From:Adrian Morgan (aka Flesh-eating Dragon) <dragon@...>
Date:Monday, August 30, 2004, 15:25
Chris Bates wrote:

> If your school was anything like mine, they probably didn't cover even > English grammar properly, let alone that of whatever Foreign language > you were taught. I live in England, and the school system here doesn't > even teach English grammar properly...

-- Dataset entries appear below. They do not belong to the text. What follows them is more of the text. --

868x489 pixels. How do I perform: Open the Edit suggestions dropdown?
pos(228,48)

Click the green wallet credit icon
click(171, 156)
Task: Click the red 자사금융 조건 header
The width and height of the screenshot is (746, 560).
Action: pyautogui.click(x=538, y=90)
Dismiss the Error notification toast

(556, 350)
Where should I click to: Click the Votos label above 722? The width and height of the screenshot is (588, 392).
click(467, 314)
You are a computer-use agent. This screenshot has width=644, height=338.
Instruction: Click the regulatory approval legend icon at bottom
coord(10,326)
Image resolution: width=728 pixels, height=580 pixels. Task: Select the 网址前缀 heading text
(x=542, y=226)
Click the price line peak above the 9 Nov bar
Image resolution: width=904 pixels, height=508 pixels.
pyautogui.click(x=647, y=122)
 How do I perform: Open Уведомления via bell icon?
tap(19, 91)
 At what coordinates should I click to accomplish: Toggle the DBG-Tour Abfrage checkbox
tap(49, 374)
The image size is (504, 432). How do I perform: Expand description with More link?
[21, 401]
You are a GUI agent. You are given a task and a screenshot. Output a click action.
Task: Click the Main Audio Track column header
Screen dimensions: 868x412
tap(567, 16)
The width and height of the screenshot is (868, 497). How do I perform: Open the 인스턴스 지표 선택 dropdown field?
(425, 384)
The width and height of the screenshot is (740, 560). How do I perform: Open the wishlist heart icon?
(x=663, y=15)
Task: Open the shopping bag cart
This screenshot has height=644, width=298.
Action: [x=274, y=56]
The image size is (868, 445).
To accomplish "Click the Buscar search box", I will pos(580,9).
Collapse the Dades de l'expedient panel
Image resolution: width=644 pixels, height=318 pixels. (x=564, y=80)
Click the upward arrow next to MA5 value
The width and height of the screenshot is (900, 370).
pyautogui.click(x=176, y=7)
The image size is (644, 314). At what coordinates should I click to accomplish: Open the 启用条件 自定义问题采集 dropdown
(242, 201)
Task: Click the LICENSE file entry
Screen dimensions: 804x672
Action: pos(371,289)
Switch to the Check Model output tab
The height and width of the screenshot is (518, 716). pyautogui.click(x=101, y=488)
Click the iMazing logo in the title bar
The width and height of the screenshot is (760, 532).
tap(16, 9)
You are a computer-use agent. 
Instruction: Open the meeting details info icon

Last week, I read the Monster Raving Loony thread, and was intrigued enough to search the archives to find out the meaning of the term, which I thought was cool enough that I posted to alt.fan.pratchett about it, using the following example sentences: 1. BOB detonated the BOMB. 2. The BOMB exploded. 3. BOB escaped. The thread soon became one about general grammar, especially after a Swedish girl in the group (whose English is flawless, btw) raised the issue of all the various aspects of textbook grammar that she didn't understand. I did my best to help with her questions, although most of the time I didn't know the relevant textbook jargon myself, but was able to Google until I'd read enough to figure them out, more or less, and have a stab at explaining them (reading phenomenonally bad descriptions of textbook grammar on the web was an unavoidable part of this process). I hope I didn't do too badly. Anyway, during the course of the thread I URL'd the radio transcript of Geoffrey Pullum's talk on the nature of prepositions on Australia's Radio National in 1998 <http://abc.net.au/rn/arts/ling/stories/lf981212.htm> because I remember the talk (I was listening to the radio at the time of the original transmission) and thought it ideal to illustrate a few points about the nature of textbook grammar versus actual linguistics. Some time later, I read Tim May's post to the Sapir-WhorFreakiness thread last week in which he URL'd a the Language Log post written by none other than Geoffrey Pullum, which woke up my brain! As a result of that, I found Geoffrey's home page <http://people.ucsc.edu/~pullum/>, and the upshot of all this is that I've put "The Cambridge Grammar of the English Language" on my book wishlist, along with "Describing Morphosyntax". The twisted trails of linguistic discovery. Adrian. P.S. I know another Chris Bates, who is a geologist.